Questa nuova posizione di dominio del capitale si è imposta come una realtà naturale, quale l’unica realtà possibile.”Non c’è alternativa”, diceva sprezzantemente Barbara Thatcher.

Possiamo dire che tale novità di scenario, insieme al crollo dell’URSS e dei Paesi comunisti, ha finito col rovesciare l’immaginario politico del ‘900. Ed ha anche creato una situazione inedita per la politica intesa come progetto di trasformazione della società. Perché il soggetto più forte del conflitto, la classe operaia, quello attorno a cui si annodavano le varie istanze sociali di emancipazione  di tutti i ceti subalterni, è stato gravemente indebolito. Da ciò è derivato il progressivo arretramento dei partiti popolari, costretti a mediare col proprio popolo la progressiva riduzione del welfare e le conquiste novecentesche. Se vogliamo comprendere le difficoltà strategiche della sinistra oggi occorre guardare a questo passaggio fondamentale.

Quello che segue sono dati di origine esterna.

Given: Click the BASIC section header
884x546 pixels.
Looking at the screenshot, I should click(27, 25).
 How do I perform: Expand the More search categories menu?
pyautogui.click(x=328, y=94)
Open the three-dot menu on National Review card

Di fronte al processo di trascinamento dei salari europei e occidentali verso gli standard dei paesi poveri, i partiti socialdemocratici e popolari si sono acconciati a rendere competitivi i capitalismi dei propri paesi, adottando l’armamentario concettuale e ideologico del pensiero neoliberistico.

Dunque : flessibilità del lavoro, privatizzazioni, liberalizzazioni, diminuzione del carico fiscale sulle imprese e incentivi all’investimento, politica dell’offerta, riduzione del welfare. Da Schroeder a Blair, da Treu a Hollande, dalla Merkel a Renzi, da Moscovici a Draghi, con sfumature e accenti diversi, tutte queste innovazioni del dominio capitalistico sono state chiamate riforme. Sono le riforme a cui ci esortano le autorità politiche e finanziarie dell’Unione Europea. Parole e pensieri diversamente modulati di un pensiero unico.

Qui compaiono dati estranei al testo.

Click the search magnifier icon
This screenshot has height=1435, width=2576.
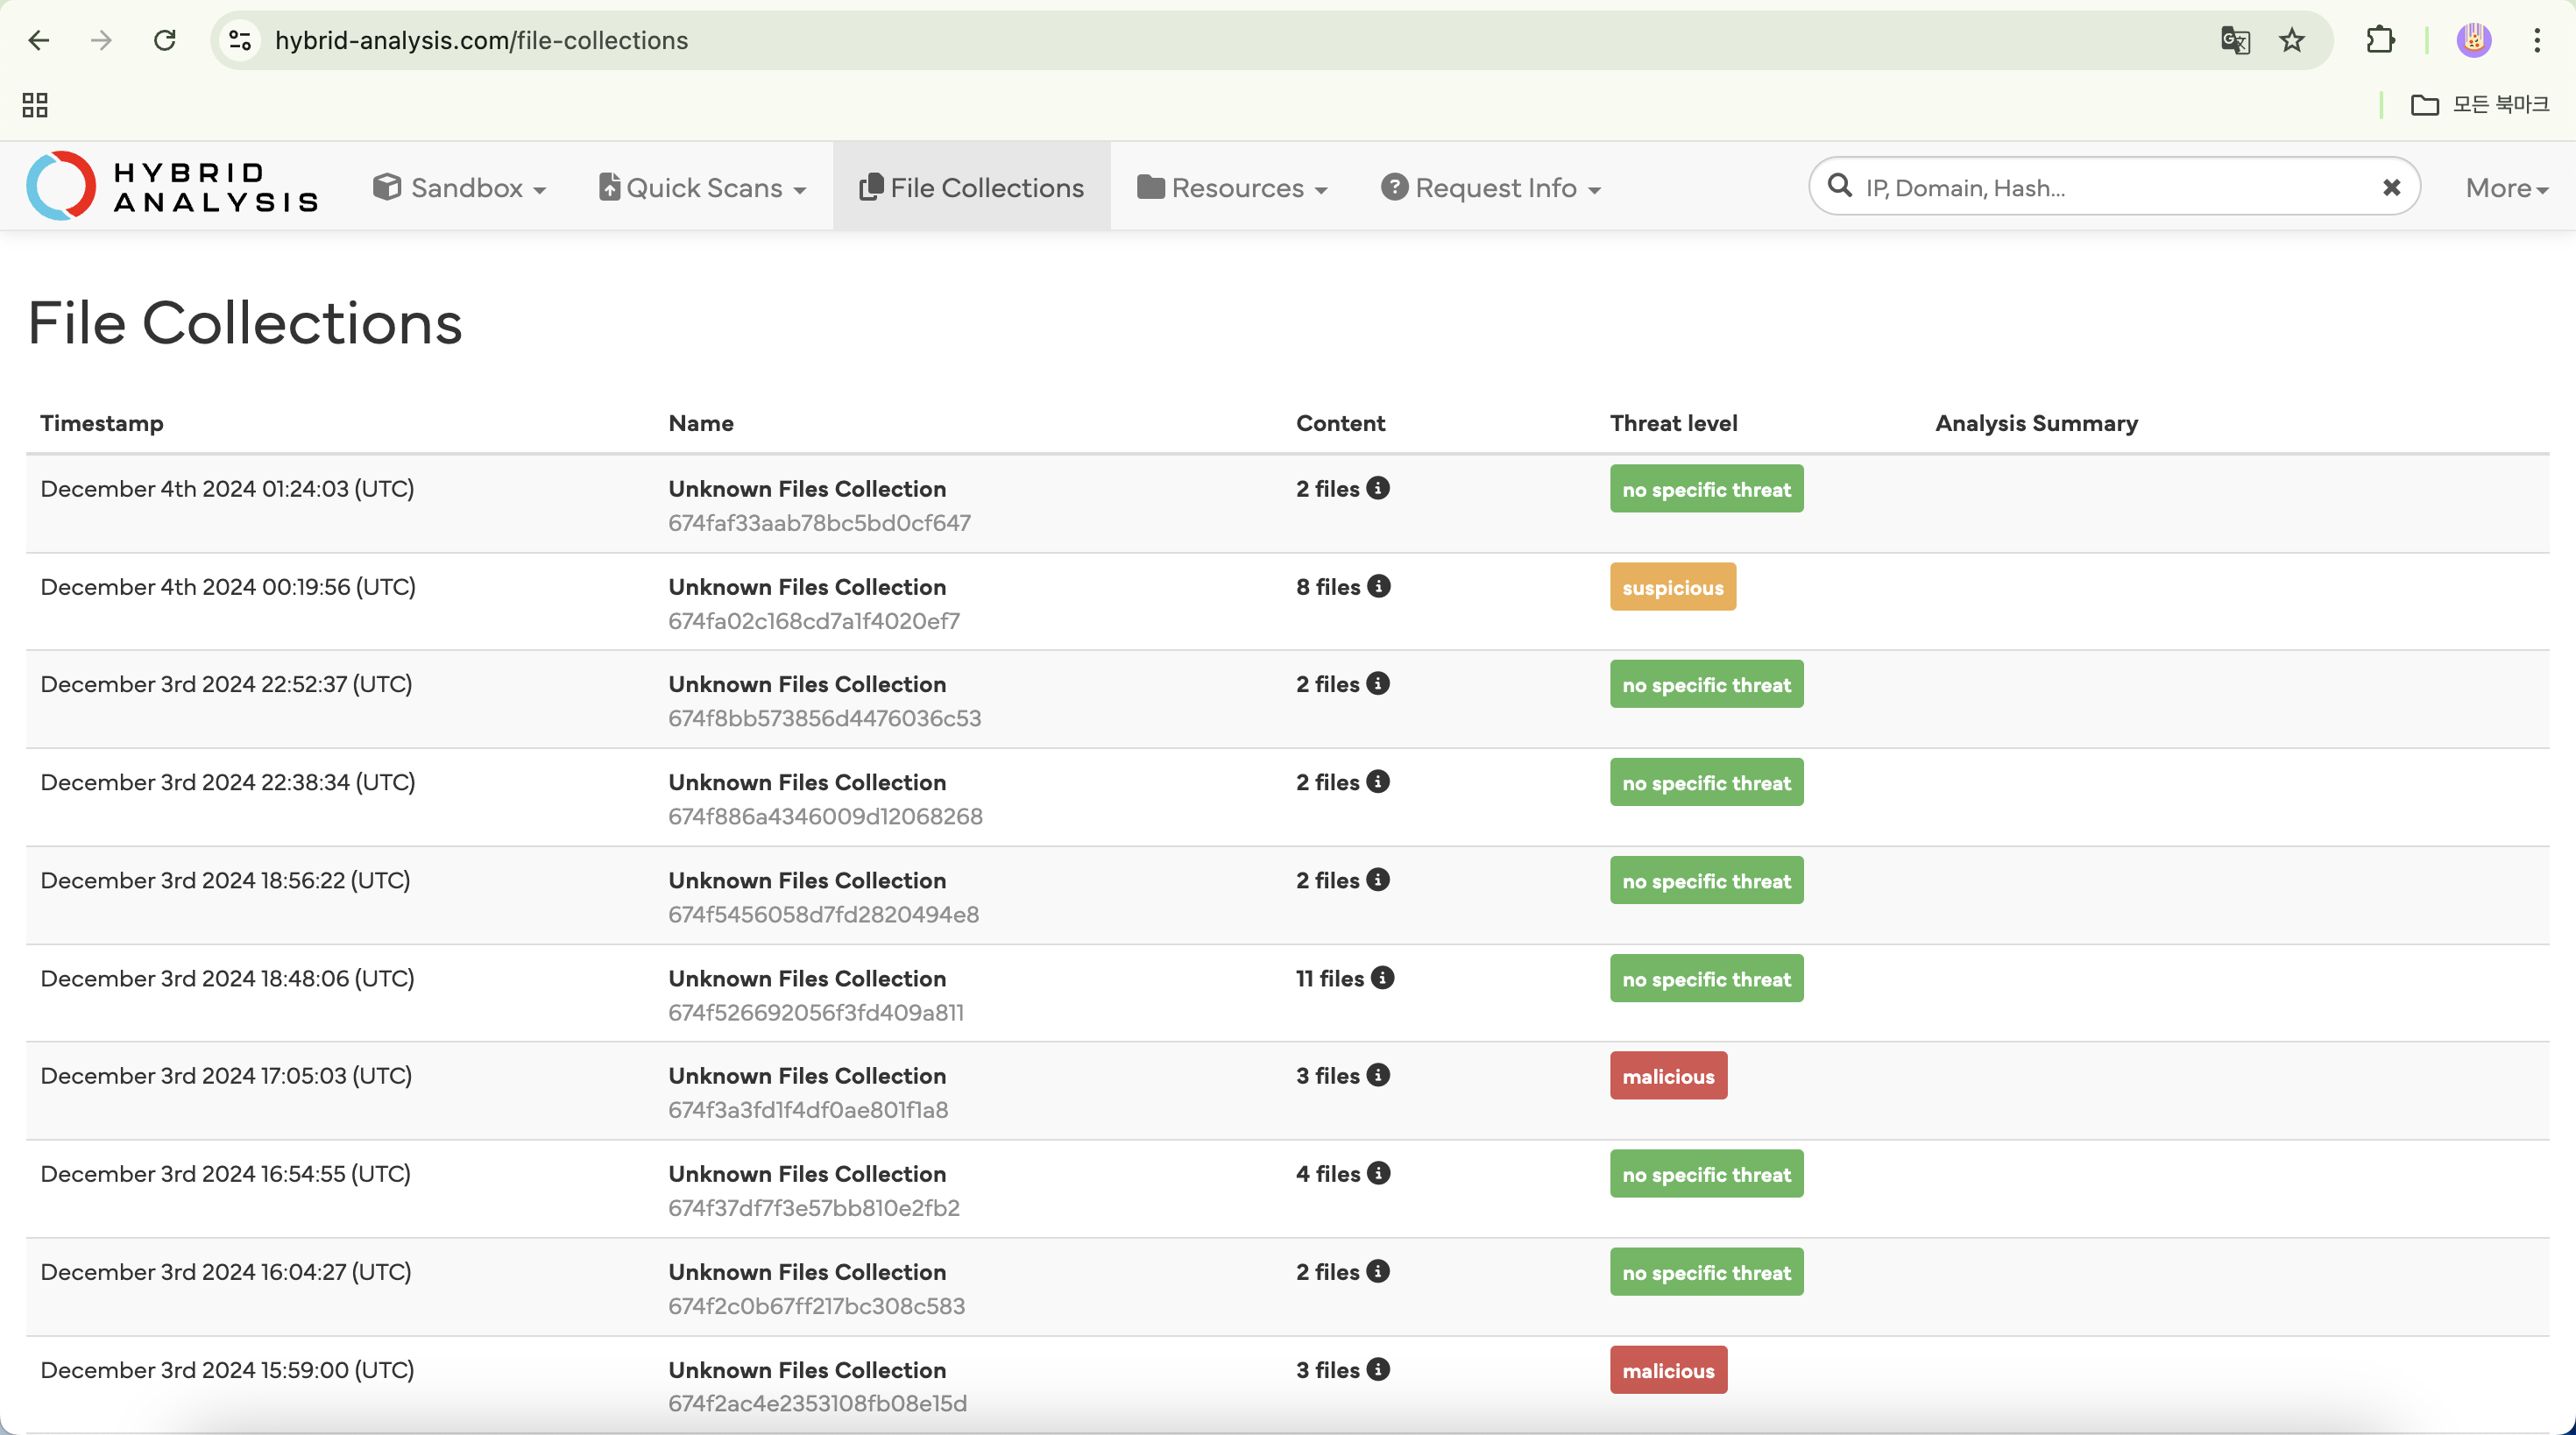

Dunque, è bene sapere che le riforme di cui continuamente si parla sono state e sono un gigantesco piano per rendere socialmente sopportabile lo smantellamento delle conquiste operaie e popolari degli anni ’60 e ’70 e per fornire al capitale la possibilità di competere con gli standard da “ accumulazione originaria” del Paesi emergenti.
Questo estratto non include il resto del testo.